_Supplied material_:

--------------------------------------------------

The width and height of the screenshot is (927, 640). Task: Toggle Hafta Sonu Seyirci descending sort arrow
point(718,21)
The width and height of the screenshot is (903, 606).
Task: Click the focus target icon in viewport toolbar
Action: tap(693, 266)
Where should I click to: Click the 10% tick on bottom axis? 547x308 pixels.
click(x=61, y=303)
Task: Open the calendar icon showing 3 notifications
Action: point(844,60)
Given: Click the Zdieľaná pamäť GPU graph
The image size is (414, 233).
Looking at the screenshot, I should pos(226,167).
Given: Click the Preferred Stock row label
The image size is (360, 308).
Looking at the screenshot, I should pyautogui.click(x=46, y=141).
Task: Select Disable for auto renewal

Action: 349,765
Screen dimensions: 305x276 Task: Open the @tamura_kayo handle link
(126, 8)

--------------------------------------------------

Copy out the records once more. Match them exactly.

The width and height of the screenshot is (927, 640). Task: Toggle Hafta Sonu Seyirci descending sort arrow
point(718,21)
The width and height of the screenshot is (903, 606).
Task: Click the focus target icon in viewport toolbar
Action: tap(693, 266)
Where should I click to: Click the 10% tick on bottom axis? 547x308 pixels.
click(x=61, y=303)
Task: Open the calendar icon showing 3 notifications
Action: point(844,60)
Given: Click the Zdieľaná pamäť GPU graph
The image size is (414, 233).
Looking at the screenshot, I should pos(226,167).
Given: Click the Preferred Stock row label
The image size is (360, 308).
Looking at the screenshot, I should pyautogui.click(x=46, y=141).
Task: Select Disable for auto renewal

Action: 349,765
Screen dimensions: 305x276 Task: Open the @tamura_kayo handle link
(126, 8)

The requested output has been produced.